Sunday, 1 January 2017

What Charles Dickens might have said about the book Manchester Pubs and New Years Day

Now it has to be pretty much a given that most people will be not be doing much on New Year’s Day.

You could of course go for a bracing walk, write an entry in the diary cousin Mary gave you for Christmas, or watch endless repeats of old TV comedies.

I suppose the walk will do you good, the diary entries will peter out in March and timeless comic classics are neither timeless nor classic on the 15th rerun.

So as Mr Dickens might have suggested why not settle down to a good book.

And in a bout of outrageous self promotion I will suggest the new book on Manchester Pubs, which hit the shelves in late December is a capital choice.
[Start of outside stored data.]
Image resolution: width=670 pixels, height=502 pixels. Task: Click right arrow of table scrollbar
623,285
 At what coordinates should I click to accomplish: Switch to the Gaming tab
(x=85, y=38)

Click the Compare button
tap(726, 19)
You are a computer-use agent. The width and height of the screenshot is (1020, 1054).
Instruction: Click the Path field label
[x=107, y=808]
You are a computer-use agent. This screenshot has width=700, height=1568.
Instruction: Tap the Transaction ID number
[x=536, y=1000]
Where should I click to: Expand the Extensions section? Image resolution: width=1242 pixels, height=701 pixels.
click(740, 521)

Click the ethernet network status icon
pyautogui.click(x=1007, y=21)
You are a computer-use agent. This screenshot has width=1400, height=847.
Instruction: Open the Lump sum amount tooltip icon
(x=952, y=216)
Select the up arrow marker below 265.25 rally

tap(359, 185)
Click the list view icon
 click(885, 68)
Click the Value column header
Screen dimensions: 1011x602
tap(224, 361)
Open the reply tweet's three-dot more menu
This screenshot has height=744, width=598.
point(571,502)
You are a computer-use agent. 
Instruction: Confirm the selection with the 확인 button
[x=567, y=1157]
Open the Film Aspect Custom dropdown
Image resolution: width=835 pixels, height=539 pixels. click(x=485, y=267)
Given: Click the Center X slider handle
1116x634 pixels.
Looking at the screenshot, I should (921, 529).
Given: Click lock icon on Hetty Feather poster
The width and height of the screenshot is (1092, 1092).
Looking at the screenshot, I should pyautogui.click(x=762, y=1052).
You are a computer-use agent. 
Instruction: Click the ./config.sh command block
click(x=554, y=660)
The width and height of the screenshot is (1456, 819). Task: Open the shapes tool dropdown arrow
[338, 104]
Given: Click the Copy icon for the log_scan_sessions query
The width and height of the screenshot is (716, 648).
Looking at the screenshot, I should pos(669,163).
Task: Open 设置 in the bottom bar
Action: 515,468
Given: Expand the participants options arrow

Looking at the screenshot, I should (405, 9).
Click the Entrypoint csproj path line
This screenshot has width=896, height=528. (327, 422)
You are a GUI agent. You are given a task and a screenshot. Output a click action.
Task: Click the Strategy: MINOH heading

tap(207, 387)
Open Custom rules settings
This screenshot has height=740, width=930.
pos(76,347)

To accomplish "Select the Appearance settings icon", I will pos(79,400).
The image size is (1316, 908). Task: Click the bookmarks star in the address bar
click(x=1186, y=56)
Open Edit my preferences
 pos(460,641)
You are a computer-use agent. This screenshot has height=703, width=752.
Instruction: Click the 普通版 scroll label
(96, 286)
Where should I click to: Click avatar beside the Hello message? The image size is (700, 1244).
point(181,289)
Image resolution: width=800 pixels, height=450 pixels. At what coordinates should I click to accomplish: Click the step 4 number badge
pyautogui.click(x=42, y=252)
It is less a guide and more a series of stories of each of the 78 iconic pubs featuring original paintings by Peter Topping, a wealth of historical detail from me, ranging from the trivial to tales of mystery, dark deeds and more than a few odd encounters with Eric.

The 78 pubs are grouped in fifteen walks offering the adventurous an opportunity to discover the history of some of the most important parts of the city including the site of the Astley Arms which in 1821 was home to Mr Thomas Evans, who dispensed beer and cheer to all who fell into his pub.

Earlier in the year archaeologists discovered a fine set of objects including a stoneware bottle from J Moorhouse & Co, Hulme; a crockery set bearing the name of the Astley Arms and its first landlord, Thomas Evans and a glass bottle with the logo of a workman's arm.

You can order the book from and that is all you are getting for now.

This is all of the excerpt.